= SOURCE EXTRACT =
^^^^^^^^^^^^^^^^
Molecular dynamics (MD) simulations: Atomistic models of free-standing graphene ribbons (length 20 nm, width 10 nm) with periodic boundary along loading and free boundaries along width/out-of-plane were constructed. Edge defects (bare and H-terminated) were created based on ion-irradiation damage motifs. Simulations used LAMMPS with the AIREBO potential; cutoff was set to 0.2 nm to avoid spurious strengthening post-failure. Simulations began at 0 K; temperature rise during loading was ~10 K, making thermal effects negligible. Uniform tensile strain was applied by deforming the simulation box at 1 ns−1; lower rates were checked for consistency. For crack nucleation/propagation in clamped samples, two rows of aromatic rings at ends were fixed or displaced at constant rate. Atomic virial stresses were mapped to 2D meshes for local stress analysis and averaged to obtain tensile stress. Simulations also examined effects of in-plane misalignment and stress localization near clamping ends.

Key Findings
  • Monolayer, single-crystalline CVD graphene ribbons exhibited fully recoverable, sample-wide elastic strains of approximately 2.3%, 3.6%, and 4.7% in cyclic loading, with linear load–displacement and complete unloading recovery.
  • In monotonic tests to failure, peak engineering strain reached ~5.8% with purely elastic behavior up to brittle fracture.
  • From pre- and post-fracture slopes, sample tensile stiffness ~350 N/m was extracted (example: pre-fracture ~460 N/m; device ~110 N/m). Under a uniaxial stress assumption, E2D ≈ 309 N/m, comparable to ab initio predictions (~348 N/m). Using t=0.335 nm, E3D ≈ 920 GPa. Across multiple samples, Young’s modulus ranged ~900–1000 GPa, near theoretical values for pristine graphene.
  • The corresponding engineering tensile strength was ~53 GPa for the ~5.8% fracture strain case; representative strengths across samples were ~50–60 GPa.
  • Fracture was brittle and initiated near edges close to clamping ends; post-failure load–displacement reverted to device stiffness.
^^^^^^^^^^^^^^^^
= WRITTEN INSTRUCTION 1 =
Transcribe, without alteration, the portion of the records below that opens with the line containing "Task: Click the 3D Measure button" and closes with the line containing "pos(118,348)", including both of those lines.

= INFORMATION SUPPLIED =
^^^^^^^^^^^^^^^^
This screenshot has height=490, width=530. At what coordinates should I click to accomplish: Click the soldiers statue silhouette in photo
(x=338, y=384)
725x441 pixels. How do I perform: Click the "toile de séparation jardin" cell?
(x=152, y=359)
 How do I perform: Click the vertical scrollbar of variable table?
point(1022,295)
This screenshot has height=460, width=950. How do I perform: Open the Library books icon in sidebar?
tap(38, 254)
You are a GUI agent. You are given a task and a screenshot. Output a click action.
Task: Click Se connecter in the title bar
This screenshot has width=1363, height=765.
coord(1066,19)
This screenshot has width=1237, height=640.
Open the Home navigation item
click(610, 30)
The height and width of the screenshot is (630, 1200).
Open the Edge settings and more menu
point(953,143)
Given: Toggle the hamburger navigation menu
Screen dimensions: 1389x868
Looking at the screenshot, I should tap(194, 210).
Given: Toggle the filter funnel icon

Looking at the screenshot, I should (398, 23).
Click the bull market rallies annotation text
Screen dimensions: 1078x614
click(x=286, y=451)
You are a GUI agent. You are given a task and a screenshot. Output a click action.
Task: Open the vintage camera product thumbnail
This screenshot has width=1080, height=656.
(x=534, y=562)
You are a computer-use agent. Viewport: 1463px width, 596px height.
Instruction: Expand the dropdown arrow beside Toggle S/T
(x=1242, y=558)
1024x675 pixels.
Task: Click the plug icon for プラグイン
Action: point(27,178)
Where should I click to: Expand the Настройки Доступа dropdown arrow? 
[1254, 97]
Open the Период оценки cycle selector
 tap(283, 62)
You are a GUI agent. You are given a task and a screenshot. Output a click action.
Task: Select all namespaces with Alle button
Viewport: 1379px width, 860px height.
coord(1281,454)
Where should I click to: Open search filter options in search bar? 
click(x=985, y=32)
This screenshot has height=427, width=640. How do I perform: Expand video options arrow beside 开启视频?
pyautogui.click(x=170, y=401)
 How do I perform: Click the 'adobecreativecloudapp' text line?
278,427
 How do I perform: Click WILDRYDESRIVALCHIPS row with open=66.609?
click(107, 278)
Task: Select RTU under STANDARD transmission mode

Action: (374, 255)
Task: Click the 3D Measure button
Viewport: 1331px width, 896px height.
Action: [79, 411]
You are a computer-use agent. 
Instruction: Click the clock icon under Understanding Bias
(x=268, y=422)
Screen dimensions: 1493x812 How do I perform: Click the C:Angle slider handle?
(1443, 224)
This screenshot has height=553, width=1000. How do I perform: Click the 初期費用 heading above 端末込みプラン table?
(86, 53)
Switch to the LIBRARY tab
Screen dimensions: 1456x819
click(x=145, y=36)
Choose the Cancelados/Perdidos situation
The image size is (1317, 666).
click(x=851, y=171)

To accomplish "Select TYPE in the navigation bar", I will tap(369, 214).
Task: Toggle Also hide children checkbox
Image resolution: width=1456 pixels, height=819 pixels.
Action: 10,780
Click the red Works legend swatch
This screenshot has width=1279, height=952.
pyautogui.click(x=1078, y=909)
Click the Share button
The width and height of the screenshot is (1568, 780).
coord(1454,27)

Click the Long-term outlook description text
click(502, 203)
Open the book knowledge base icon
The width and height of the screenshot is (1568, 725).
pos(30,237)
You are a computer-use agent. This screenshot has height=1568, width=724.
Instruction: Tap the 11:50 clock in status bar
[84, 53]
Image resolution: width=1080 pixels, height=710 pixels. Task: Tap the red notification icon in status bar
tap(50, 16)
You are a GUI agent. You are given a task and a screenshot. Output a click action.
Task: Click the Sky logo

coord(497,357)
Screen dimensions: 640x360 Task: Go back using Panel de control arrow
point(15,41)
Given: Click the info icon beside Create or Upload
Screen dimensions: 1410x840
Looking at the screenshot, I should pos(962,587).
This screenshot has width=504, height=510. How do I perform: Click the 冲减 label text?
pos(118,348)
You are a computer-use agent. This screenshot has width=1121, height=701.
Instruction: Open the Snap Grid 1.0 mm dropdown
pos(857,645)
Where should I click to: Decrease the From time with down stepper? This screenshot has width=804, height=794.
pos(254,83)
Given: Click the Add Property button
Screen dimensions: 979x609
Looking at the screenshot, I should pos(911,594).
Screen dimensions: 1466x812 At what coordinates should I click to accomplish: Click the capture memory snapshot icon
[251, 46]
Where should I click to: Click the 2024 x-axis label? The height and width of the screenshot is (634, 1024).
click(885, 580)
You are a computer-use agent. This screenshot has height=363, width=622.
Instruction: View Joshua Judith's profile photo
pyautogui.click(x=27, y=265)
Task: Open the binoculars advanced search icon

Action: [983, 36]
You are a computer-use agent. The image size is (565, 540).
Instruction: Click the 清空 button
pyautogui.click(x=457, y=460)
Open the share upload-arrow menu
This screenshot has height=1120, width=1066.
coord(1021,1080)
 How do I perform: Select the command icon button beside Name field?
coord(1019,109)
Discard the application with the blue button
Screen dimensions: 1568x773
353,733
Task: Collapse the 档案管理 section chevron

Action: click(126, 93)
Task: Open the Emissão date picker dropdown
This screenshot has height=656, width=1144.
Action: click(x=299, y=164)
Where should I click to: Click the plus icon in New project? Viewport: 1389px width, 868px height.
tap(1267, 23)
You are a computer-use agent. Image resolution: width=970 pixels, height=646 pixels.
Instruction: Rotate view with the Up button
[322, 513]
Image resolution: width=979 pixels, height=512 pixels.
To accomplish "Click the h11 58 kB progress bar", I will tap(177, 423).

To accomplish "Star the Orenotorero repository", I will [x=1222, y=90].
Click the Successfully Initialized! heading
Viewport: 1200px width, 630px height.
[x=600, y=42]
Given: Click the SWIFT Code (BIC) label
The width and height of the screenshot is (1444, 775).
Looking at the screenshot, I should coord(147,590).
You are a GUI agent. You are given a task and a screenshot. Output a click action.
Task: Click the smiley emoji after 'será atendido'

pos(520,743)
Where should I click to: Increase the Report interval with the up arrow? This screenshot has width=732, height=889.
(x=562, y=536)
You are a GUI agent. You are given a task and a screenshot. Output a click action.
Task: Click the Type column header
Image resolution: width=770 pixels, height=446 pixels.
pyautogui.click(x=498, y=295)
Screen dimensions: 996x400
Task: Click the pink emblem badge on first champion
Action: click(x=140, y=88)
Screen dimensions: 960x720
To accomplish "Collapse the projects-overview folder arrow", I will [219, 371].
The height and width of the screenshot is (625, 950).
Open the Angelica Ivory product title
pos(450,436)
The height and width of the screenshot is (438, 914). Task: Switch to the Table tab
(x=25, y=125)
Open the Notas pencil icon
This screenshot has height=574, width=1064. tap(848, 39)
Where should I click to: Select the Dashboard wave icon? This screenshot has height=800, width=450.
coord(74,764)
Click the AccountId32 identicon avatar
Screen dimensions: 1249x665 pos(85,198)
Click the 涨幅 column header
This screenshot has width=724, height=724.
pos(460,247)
^^^^^^^^^^^^^^^^
= WRITTEN INSTRUCTION 2 =
Restate word for word the part of the graphene text above that opens with the words "Key Findings" and closes with "complete unloading recovery.".

= CORRECT RESPONSE 1 =
Task: Click the 3D Measure button
Viewport: 1331px width, 896px height.
Action: [79, 411]
You are a computer-use agent. 
Instruction: Click the clock icon under Understanding Bias
(x=268, y=422)
Screen dimensions: 1493x812 How do I perform: Click the C:Angle slider handle?
(1443, 224)
This screenshot has height=553, width=1000. How do I perform: Click the 初期費用 heading above 端末込みプラン table?
(86, 53)
Switch to the LIBRARY tab
Screen dimensions: 1456x819
click(x=145, y=36)
Choose the Cancelados/Perdidos situation
The image size is (1317, 666).
click(x=851, y=171)

To accomplish "Select TYPE in the navigation bar", I will tap(369, 214).
Task: Toggle Also hide children checkbox
Image resolution: width=1456 pixels, height=819 pixels.
Action: 10,780
Click the red Works legend swatch
This screenshot has width=1279, height=952.
pyautogui.click(x=1078, y=909)
Click the Share button
The width and height of the screenshot is (1568, 780).
coord(1454,27)

Click the Long-term outlook description text
click(502, 203)
Open the book knowledge base icon
The width and height of the screenshot is (1568, 725).
pos(30,237)
You are a computer-use agent. This screenshot has height=1568, width=724.
Instruction: Tap the 11:50 clock in status bar
[84, 53]
Image resolution: width=1080 pixels, height=710 pixels. Task: Tap the red notification icon in status bar
tap(50, 16)
You are a GUI agent. You are given a task and a screenshot. Output a click action.
Task: Click the Sky logo

coord(497,357)
Screen dimensions: 640x360 Task: Go back using Panel de control arrow
point(15,41)
Given: Click the info icon beside Create or Upload
Screen dimensions: 1410x840
Looking at the screenshot, I should pos(962,587).
This screenshot has width=504, height=510. How do I perform: Click the 冲减 label text?
pos(118,348)

= CORRECT RESPONSE 2 =
Key Findings
  • Monolayer, single-crystalline CVD graphene ribbons exhibited fully recoverable, sample-wide elastic strains of approximately 2.3%, 3.6%, and 4.7% in cyclic loading, with linear load–displacement and complete unloading recovery.